Le public polonais connaît très bien Olga Tokarczuk, considérée comme la plus grande écrivaine et intellectuelle du pays, récompensée deux fois par le prix Nike, équivalent du Goncourt. Chacun de ses livres est un événement et se place quasi systématiquement en tête des ventes.
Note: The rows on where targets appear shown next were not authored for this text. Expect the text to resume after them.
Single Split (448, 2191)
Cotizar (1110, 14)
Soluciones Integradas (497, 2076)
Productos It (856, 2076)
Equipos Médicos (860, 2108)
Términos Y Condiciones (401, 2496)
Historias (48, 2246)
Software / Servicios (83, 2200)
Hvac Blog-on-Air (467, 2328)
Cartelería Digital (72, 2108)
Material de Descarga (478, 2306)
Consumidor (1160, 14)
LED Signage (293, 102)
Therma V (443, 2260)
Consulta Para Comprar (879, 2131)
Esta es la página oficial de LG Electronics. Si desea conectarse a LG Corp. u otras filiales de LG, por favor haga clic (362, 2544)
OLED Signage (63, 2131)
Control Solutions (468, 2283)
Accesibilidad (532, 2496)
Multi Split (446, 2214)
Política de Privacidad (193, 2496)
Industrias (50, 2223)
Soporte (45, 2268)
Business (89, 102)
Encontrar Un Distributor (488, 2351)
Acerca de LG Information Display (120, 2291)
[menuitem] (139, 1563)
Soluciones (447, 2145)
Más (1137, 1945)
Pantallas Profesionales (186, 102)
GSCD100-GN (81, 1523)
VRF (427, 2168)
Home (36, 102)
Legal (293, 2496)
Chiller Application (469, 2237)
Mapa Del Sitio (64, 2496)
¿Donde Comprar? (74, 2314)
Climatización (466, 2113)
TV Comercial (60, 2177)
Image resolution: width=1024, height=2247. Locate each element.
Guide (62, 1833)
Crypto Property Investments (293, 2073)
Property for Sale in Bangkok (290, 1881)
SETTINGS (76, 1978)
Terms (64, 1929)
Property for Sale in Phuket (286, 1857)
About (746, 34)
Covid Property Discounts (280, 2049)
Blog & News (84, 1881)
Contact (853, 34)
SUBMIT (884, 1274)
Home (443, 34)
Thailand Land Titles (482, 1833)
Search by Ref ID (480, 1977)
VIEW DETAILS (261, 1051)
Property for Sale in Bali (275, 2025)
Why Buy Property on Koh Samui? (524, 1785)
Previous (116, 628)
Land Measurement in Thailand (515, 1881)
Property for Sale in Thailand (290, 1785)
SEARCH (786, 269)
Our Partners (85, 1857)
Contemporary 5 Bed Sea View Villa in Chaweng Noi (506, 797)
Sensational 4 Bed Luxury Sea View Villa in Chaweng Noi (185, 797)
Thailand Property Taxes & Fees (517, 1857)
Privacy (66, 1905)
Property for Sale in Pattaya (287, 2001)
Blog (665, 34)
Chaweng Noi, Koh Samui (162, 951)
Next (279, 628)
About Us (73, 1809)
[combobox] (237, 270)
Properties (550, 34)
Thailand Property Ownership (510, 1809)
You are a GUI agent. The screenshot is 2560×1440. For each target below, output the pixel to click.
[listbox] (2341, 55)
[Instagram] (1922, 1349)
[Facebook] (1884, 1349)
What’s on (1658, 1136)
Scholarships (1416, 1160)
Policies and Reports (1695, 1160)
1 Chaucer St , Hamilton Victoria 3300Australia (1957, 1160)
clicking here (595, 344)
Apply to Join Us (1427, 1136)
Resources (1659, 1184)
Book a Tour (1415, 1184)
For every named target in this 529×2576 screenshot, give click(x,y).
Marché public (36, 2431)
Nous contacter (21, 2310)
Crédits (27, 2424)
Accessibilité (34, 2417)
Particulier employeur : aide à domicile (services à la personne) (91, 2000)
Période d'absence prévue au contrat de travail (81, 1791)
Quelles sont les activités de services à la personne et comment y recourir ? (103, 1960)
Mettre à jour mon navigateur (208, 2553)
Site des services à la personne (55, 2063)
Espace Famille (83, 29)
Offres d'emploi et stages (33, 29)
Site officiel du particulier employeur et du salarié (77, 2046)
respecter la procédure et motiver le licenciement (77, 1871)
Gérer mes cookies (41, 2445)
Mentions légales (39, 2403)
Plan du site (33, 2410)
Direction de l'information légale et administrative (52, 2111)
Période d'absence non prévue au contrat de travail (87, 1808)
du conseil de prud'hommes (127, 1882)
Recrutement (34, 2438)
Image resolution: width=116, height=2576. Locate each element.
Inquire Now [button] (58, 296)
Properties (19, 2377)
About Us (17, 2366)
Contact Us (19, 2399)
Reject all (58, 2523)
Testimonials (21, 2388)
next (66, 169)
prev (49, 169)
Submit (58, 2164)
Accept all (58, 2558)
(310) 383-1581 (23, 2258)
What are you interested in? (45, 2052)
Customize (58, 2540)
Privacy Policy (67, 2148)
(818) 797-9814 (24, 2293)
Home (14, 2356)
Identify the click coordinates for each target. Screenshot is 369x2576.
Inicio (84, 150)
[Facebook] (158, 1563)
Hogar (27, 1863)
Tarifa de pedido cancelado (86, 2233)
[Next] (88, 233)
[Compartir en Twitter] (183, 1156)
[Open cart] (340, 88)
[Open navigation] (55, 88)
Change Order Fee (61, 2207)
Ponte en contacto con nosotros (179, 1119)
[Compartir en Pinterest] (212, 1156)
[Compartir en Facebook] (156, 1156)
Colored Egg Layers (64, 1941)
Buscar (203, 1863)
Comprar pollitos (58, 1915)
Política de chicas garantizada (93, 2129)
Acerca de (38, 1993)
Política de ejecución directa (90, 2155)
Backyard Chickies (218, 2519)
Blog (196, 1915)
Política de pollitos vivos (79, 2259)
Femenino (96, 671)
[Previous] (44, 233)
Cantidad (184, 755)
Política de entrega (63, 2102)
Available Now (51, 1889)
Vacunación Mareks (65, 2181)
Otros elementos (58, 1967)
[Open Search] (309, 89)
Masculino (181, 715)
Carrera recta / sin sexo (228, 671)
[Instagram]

Née en 1962 à Sulechów, une petite ville à l’ouest de Poznan,´ la romancière et nouvelliste à dreadlocks construit une oeuvre à la fois accessible et ambitieuse, qui place en son coeur le nomadisme, l’enracinement et l’errance, le mythe et la spiritualité, l’étrange et la marge.
RICHE ET COMPLEXE
En mettant en lumière les persécutions perpétrées sur le territoire polonais envers les Juifs, Les Livres de Jakób a suscité la colère des nationalistes, très irrités de voir ternir l’image du peuple polonais, en particulier en évoquant les racines de son antisémitisme. À travers la formidable galerie de personnages qui peuplent cette épopée, la romancière donne pourtant à voir les rouages d’un monde éminemment riche et complexe, caractérisé par son multiculturalisme et la densité foisonnante de ses échanges religieux, linguistiques et intellectuels. Ils sont juifs, chrétiens, musulmans, talmudistes ou anti-talmudistes, sabbatéens, frankistes ou kabbalistes, pieux ou sceptiques, tolérants ou extrémistes. Ils traversent des frontières, parlent plusieurs langues, échangent des lettres, font du commerce, fuient et se réfugient, s’écharpent en disputations théologiques. Tous sont mus par un désir fondamental : saisir un peu mieux les tréfonds de la nature humaine – et l’énigme de notre univers.